Technical Specifications
A technical specification is a written design artifact you use to think before coding, align stakeholders, and define what “done” means. It sits between Design Docs and Documentation.
- Should be broad enough to explain the problem and trade-offs, but precise enough that someone else can implement and operate the change.
- Start from the problem, not the implementation. Clarify the problem, context, goals, non-goals, assumptions, proposed solution, rollout, risks, and success metrics before you write code. The main value is forcing you to scope the work, expose edge cases early, and align reviewers.
- Make the spec precise where interfaces and operations matter.
- Use specs to minimise what a tired engineer has to hold in their head to make a correct change, while keeping the blast radius bounded.
- Once a spec is detailed enough to generate reliable software, it starts to look like code or pseudocode. Use specs to improve thinking and coordination, not to skip precision.
Key Sections
- Metadata. Add the title, authors, reviewers, status, dates, and linked tickets so the document has clear accountability and revision context.
- Problem Statement and Context. Explain the user or operational problem, why it matters, the relevant background, and the boundary of the system you are changing.
- Goals, non-goals, and assumptions. State what success includes, what is explicitly out of scope, and what conditions you rely on so reviewers can challenge scope early.

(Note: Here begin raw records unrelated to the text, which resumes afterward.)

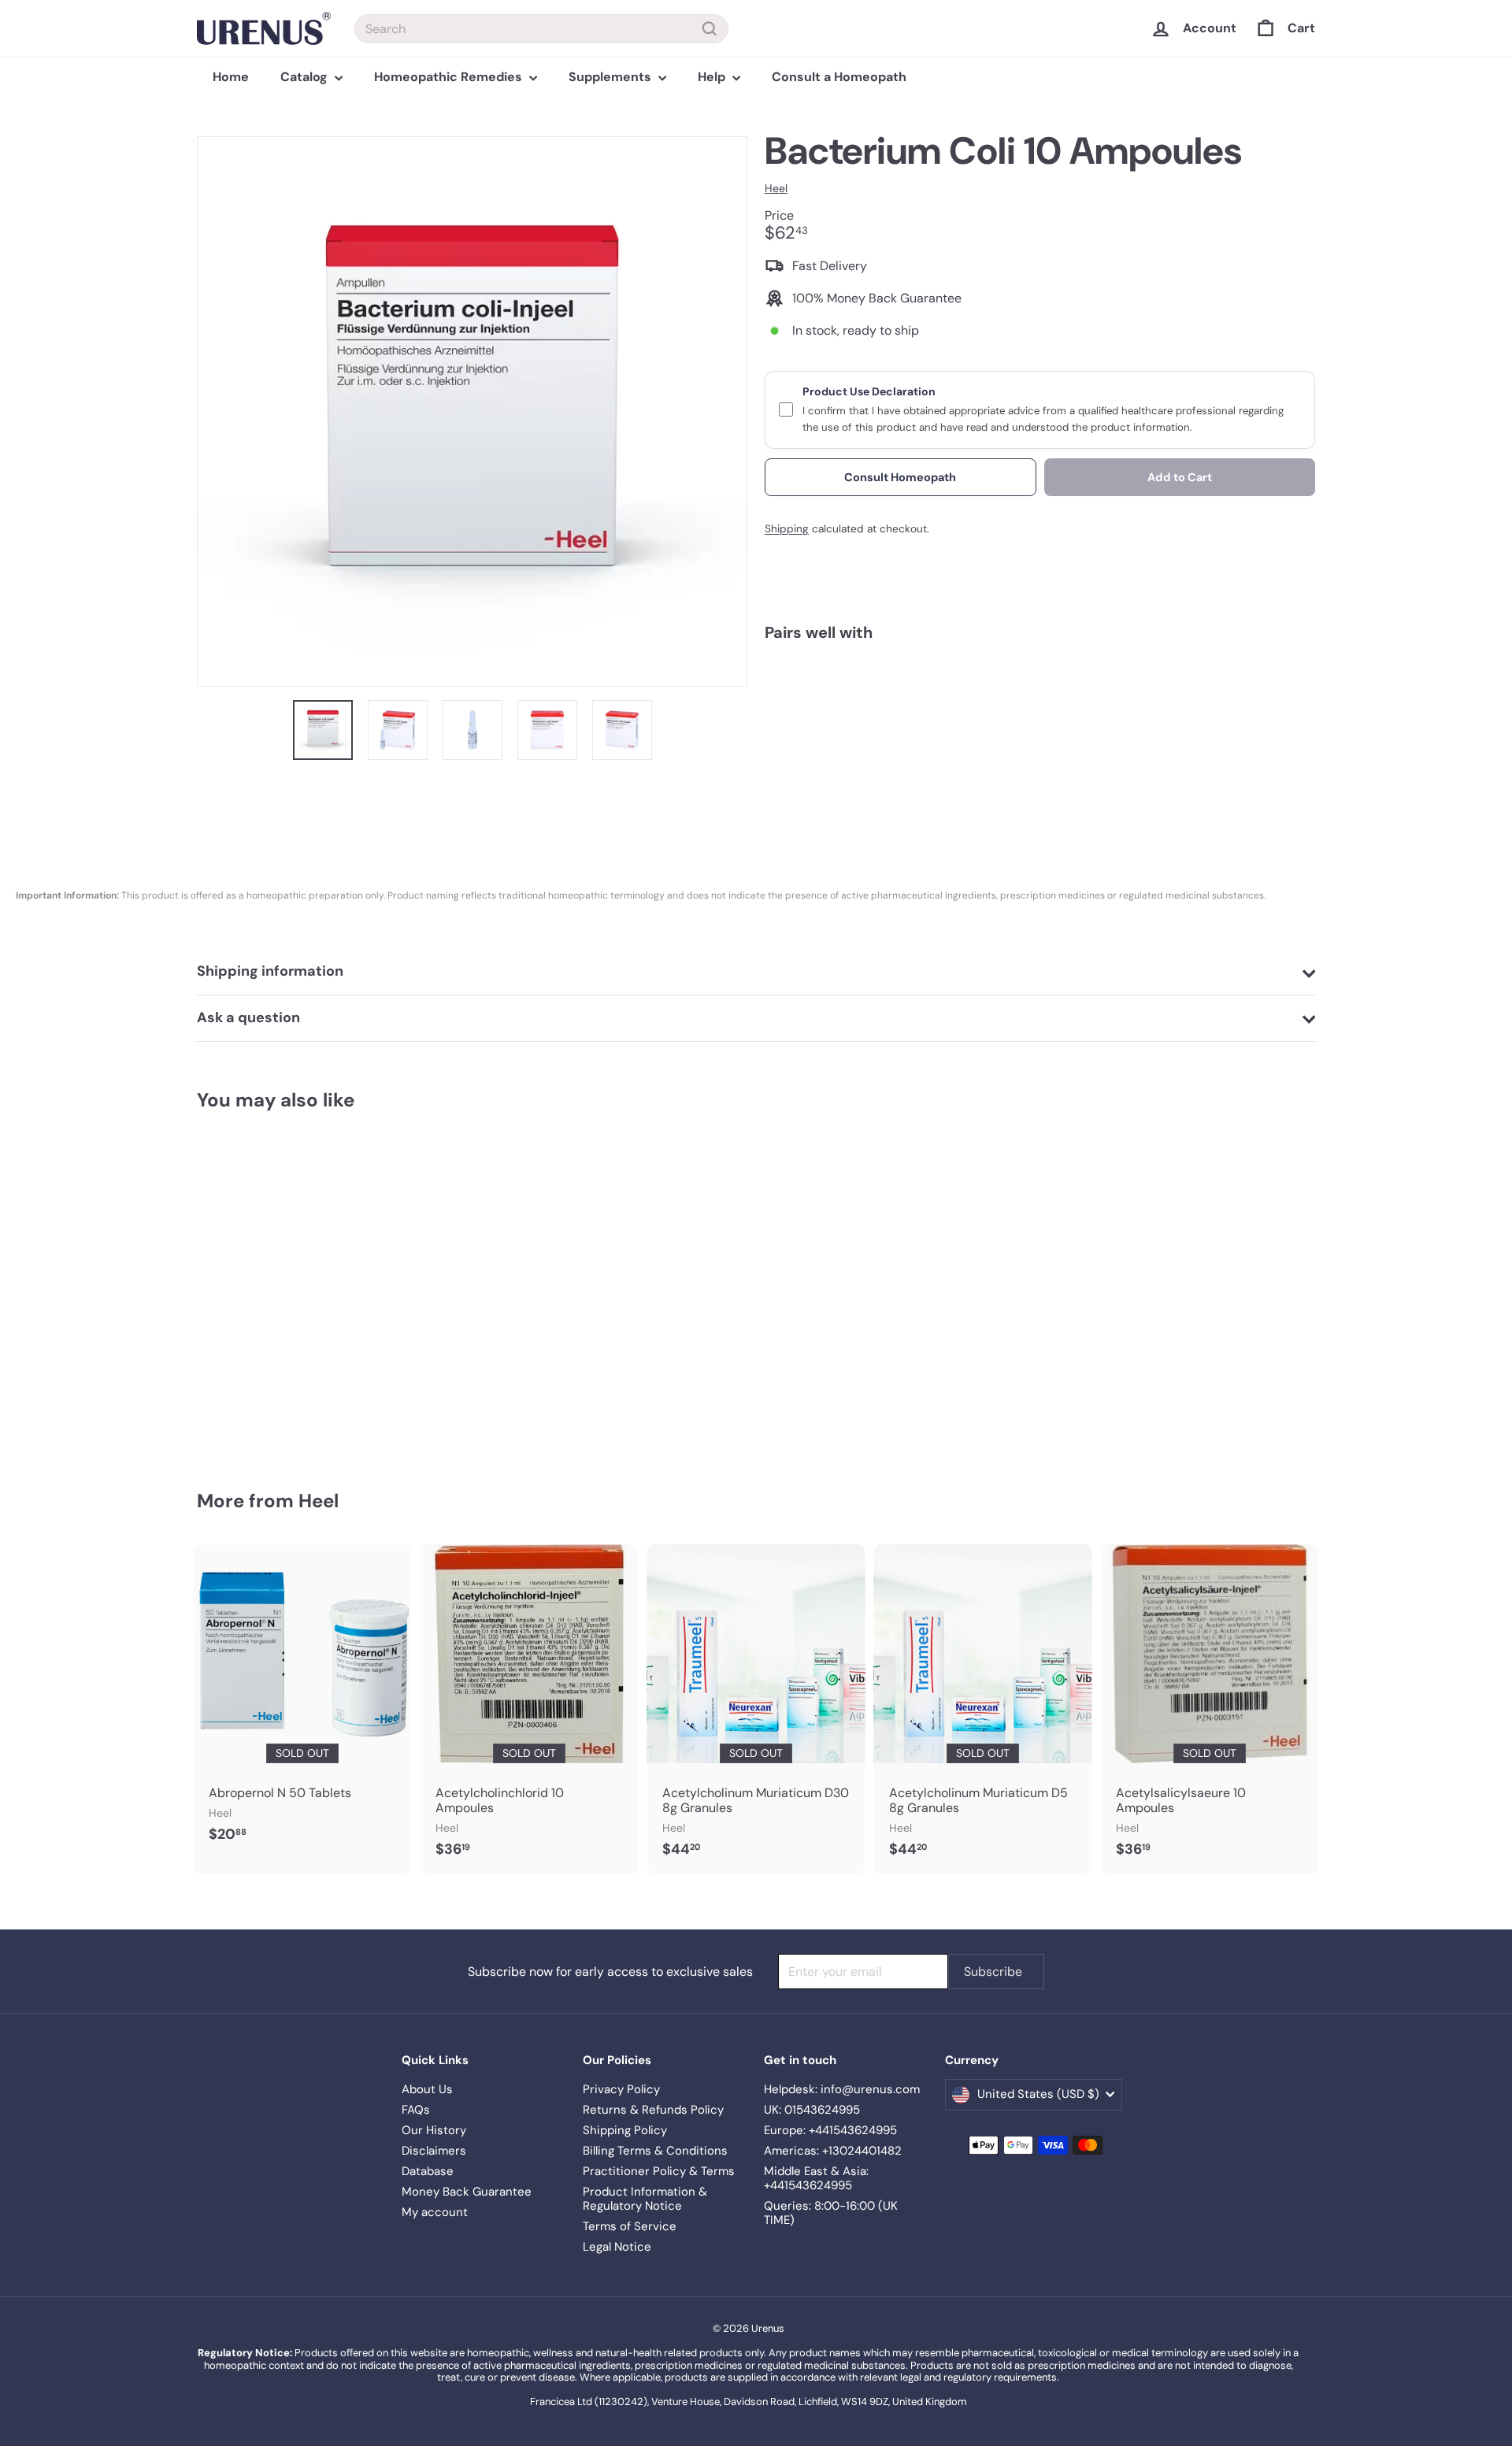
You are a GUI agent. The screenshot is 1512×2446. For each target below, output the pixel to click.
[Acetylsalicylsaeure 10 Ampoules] (1209, 1709)
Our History (434, 2130)
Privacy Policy (621, 2089)
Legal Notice (617, 2247)
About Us (427, 2089)
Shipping (787, 529)
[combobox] (541, 28)
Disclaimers (434, 2151)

- System overview and architecture. Outline the main components, abstraction layers, dependencies, and how the pieces fit together before you dive into implementation detail.

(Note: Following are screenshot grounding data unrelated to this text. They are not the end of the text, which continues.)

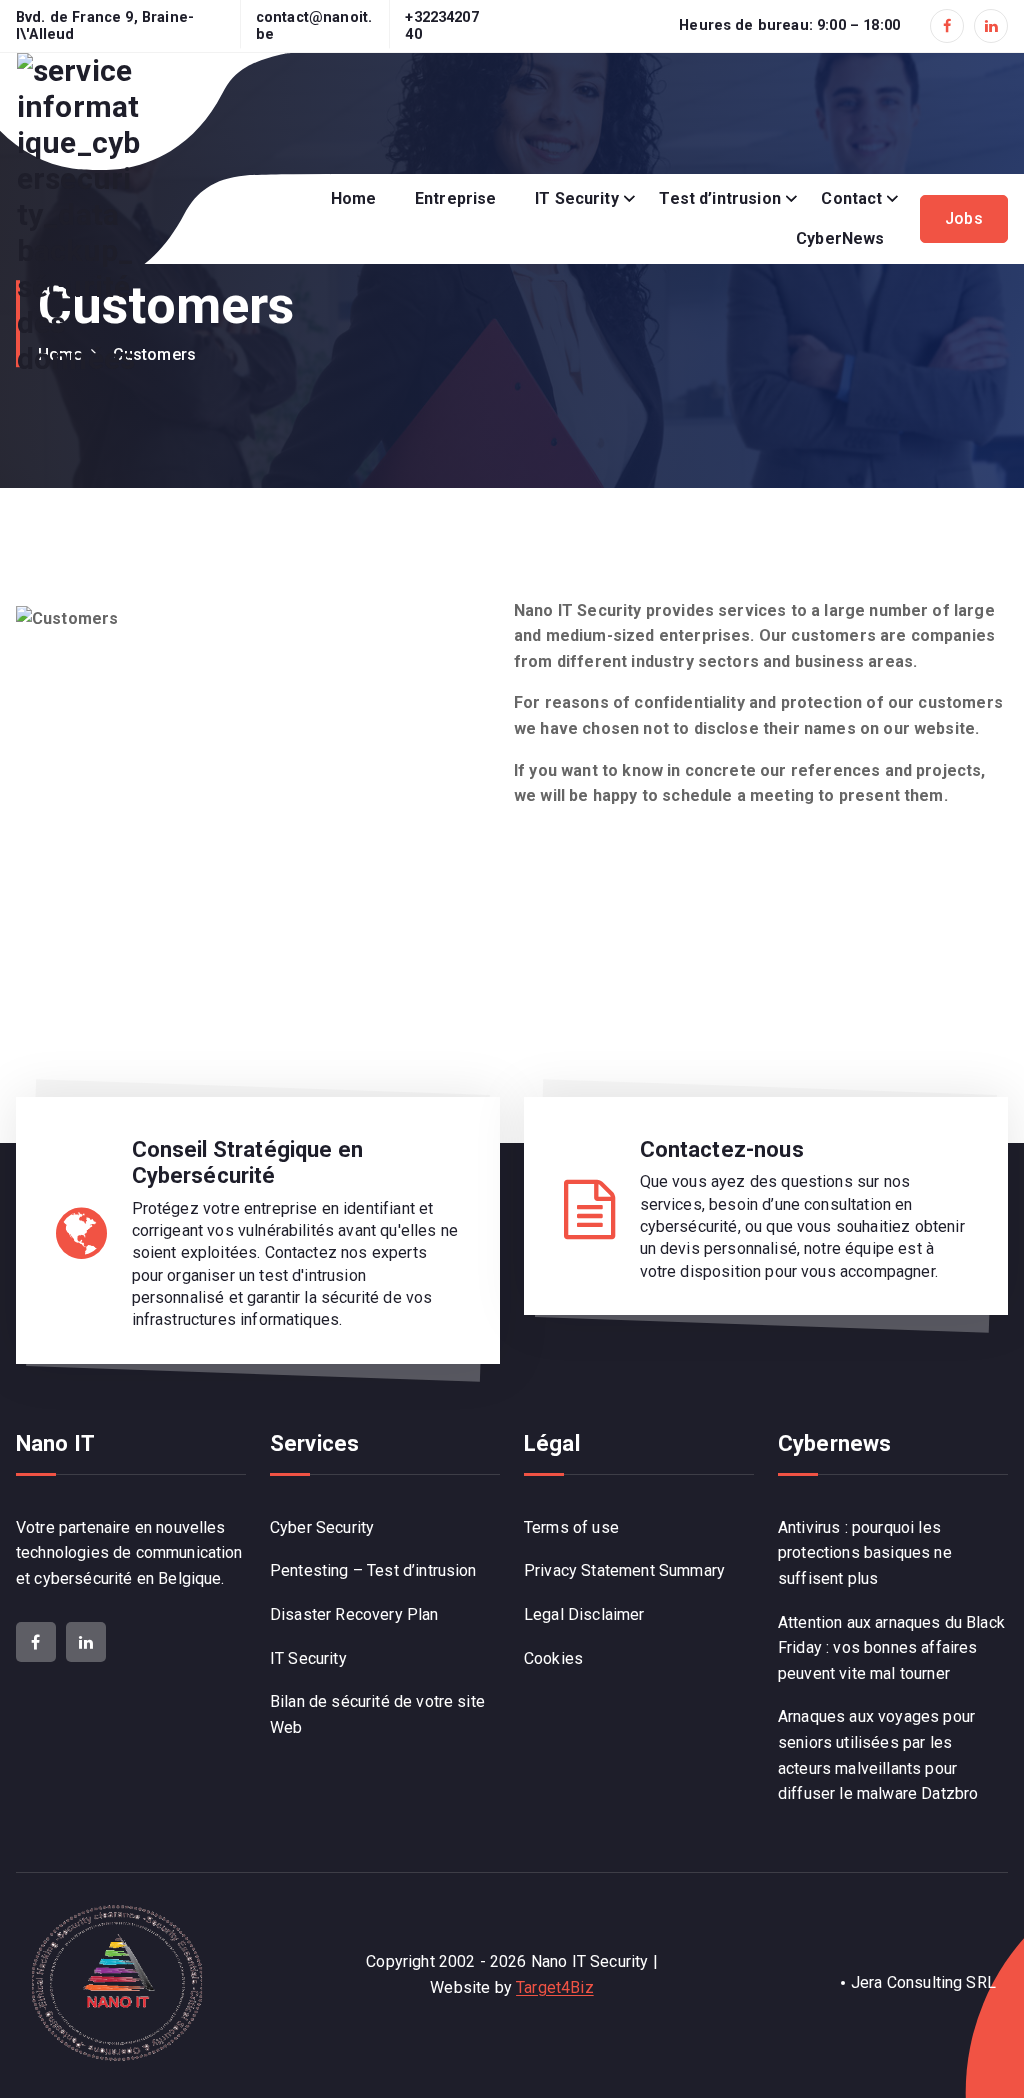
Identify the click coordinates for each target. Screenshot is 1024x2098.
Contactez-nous (722, 1149)
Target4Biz (555, 1987)
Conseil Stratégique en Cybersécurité (248, 1162)
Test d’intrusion (720, 198)
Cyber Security (322, 1527)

- Domain model, interfaces, and invariants. Define the important entities, data shapes, APIs or contracts, state machines, and normalization rules precisely enough that implementers make the same decisions.
- Execution, failure, and safety model. Describe the main flows, failure modes, recovery behavior, trust boundaries, operational safety rules, and “who controls the input and how wide the blast radius is” for the system you are proposing.
- Test, rollout, and observability plan. Say how you will validate the change, measure it in production, deploy it, and roll it back if needed.
- Alternatives, risks, open questions, and definition of done. Record trade-offs, unresolved decisions, success metrics, milestones, and the checklist that marks the work complete.